Le groupe Sud-Ouest va supprimer 132 postes et fermer le bureau d'Angoulême

Imprimerie du journal Sud-Ouest, à Bordeaux, le 1er mars 2009. 
Imprimerie du journal Sud-Ouest, à Bordeaux, le 1er mars 2009.  (JEAN-PIERRE MULLER / AFP)

Le quotidien régional connaît d'importantes difficultés économiques et est confronté à une baisse régulière de 6 à 7% de sa diffusion papier.

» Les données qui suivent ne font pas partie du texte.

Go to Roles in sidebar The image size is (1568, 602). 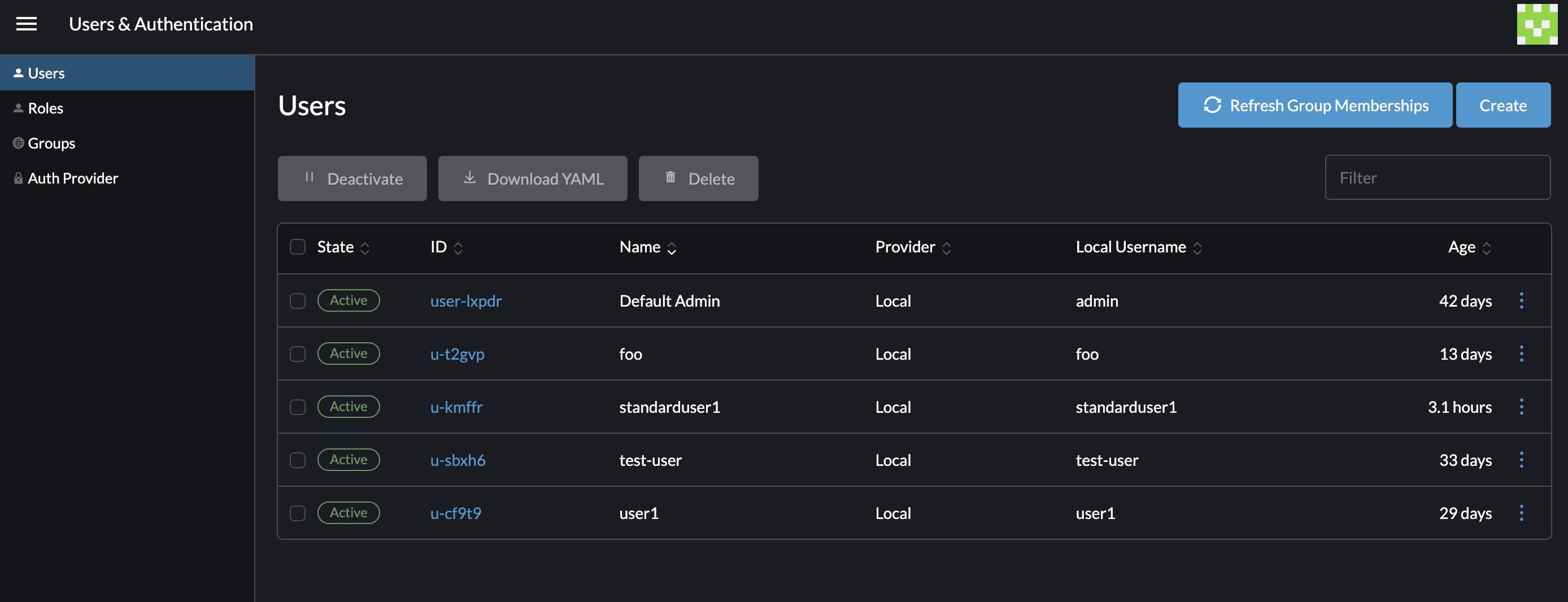pos(45,108)
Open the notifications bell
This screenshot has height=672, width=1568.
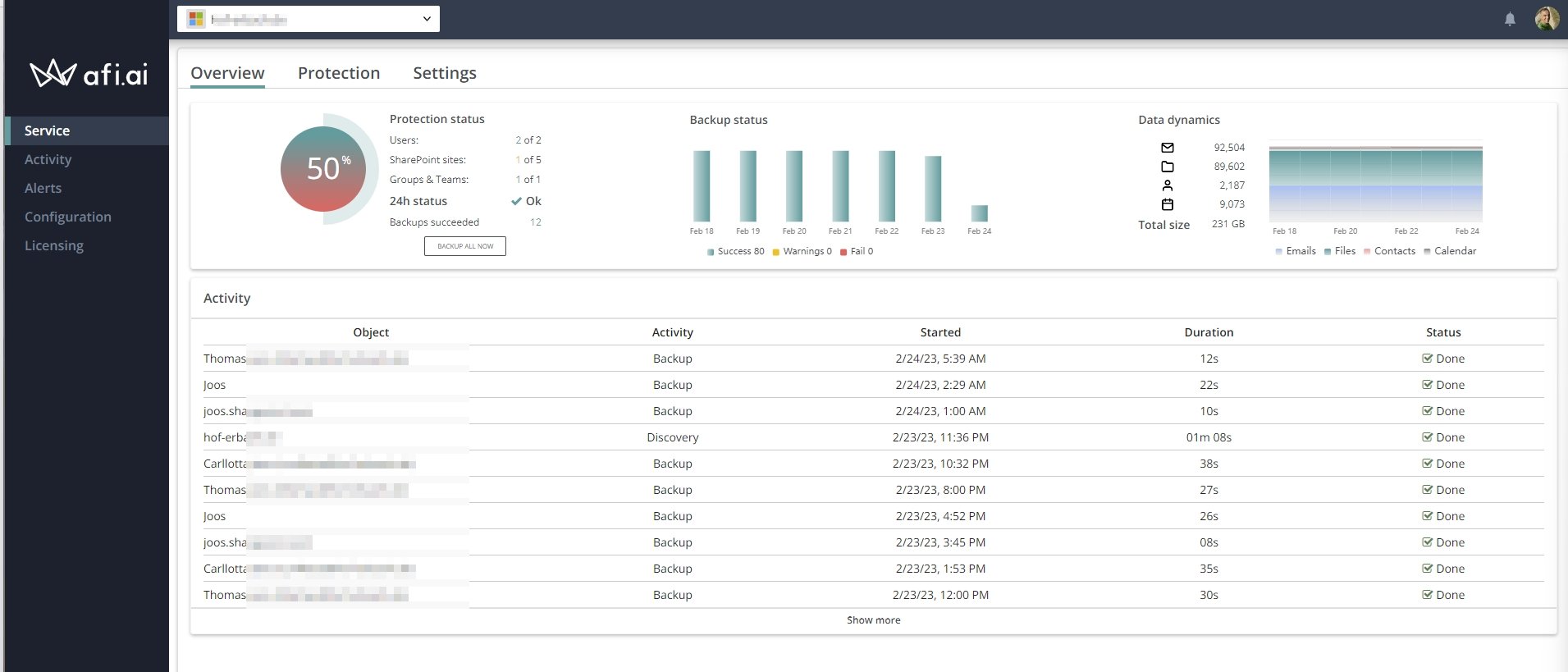coord(1510,19)
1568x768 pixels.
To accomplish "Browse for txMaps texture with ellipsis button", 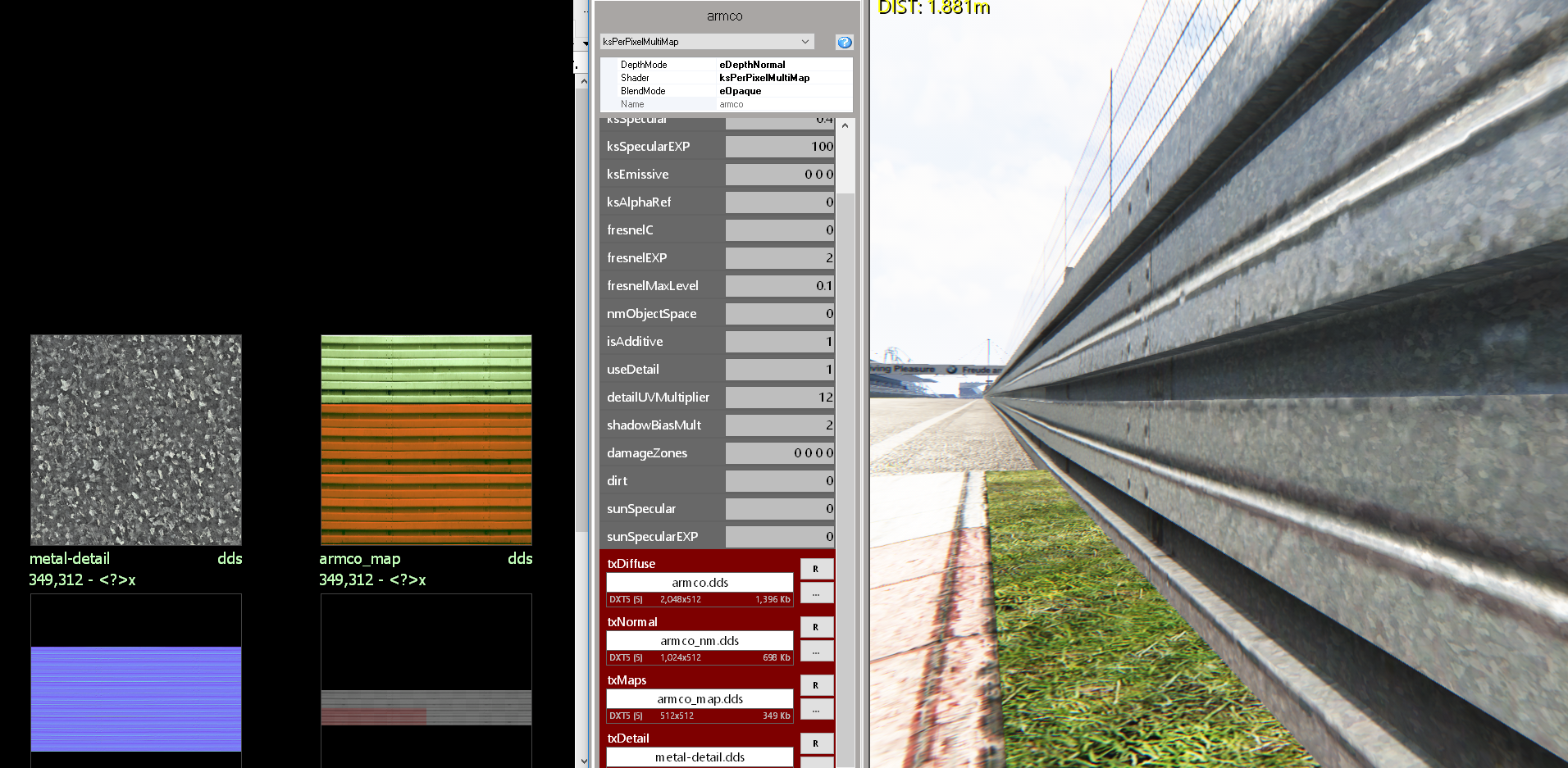I will click(816, 710).
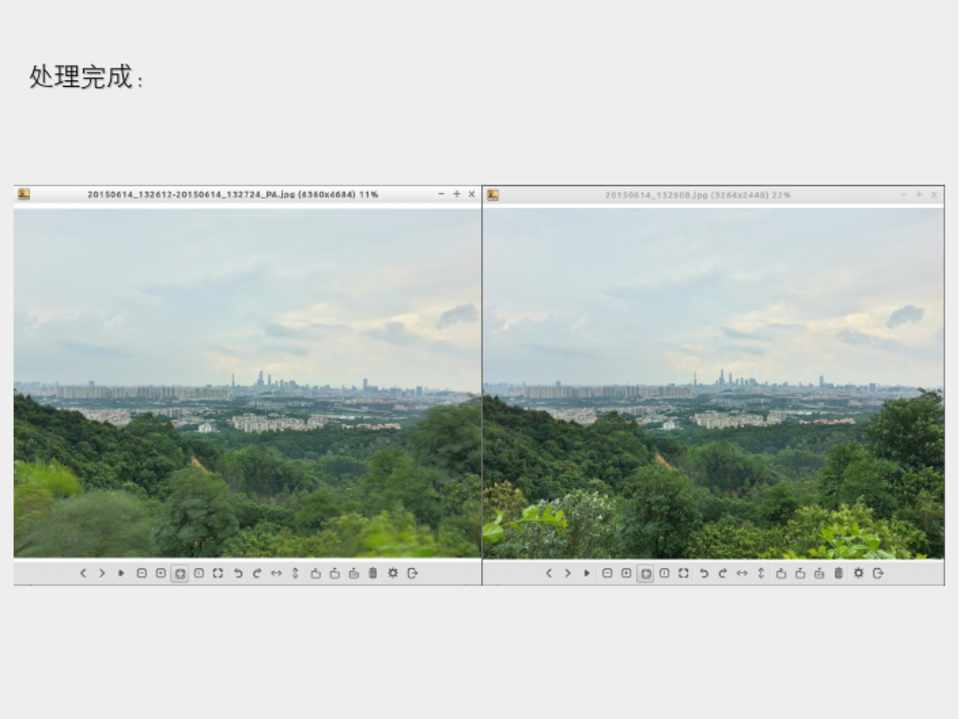Click exit icon in left viewer toolbar

point(412,573)
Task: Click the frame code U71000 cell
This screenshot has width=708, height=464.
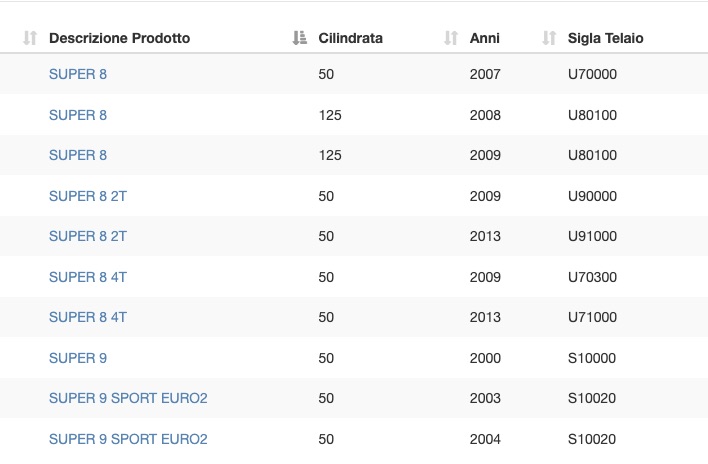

En difficultés financières, le groupe Sud-Ouest va mettre en place un plan de départs volontaires, rapporte France Bleu Gironde, mercredi 10 juillet. Patrick Venries, le président du directoire du groupe, a annoncé, aux salariés, la suppression de 132 postes, dont 20 journalistes. Il a également indiqué que le bureau d'Angoulême allait fermer.

Une baisse régulière de 6 à 7% de la diffusion papier

Le journal connaît d'importantes difficultés économiques. Il est confronté à une baisse régulière de 6 à 7% de sa diffusion papier, chaque année. Patrick Venries, qui a pris en mai la succession d'Olivier Gerolami, a rassemblé les salariés au siège du journal à Bordeaux. Il s'est dit pessimiste sur la situation du groupe, avant d'annoncer la mise en place très rapide d'un plan de départs volontaires. Il sera réalisé dans les 12 prochains mois.

Patrick Venries a expliqué la fermeture du bureau d'Angoulême, où lui-même a débuté sa carrière chez Sud-Ouest en 1990, par l'implantation de la Charente-Libre, qui appartient également au groupe. En 2014, la direction du groupe avait déjà annoncé un plan de départs volontaires de 126 salariés.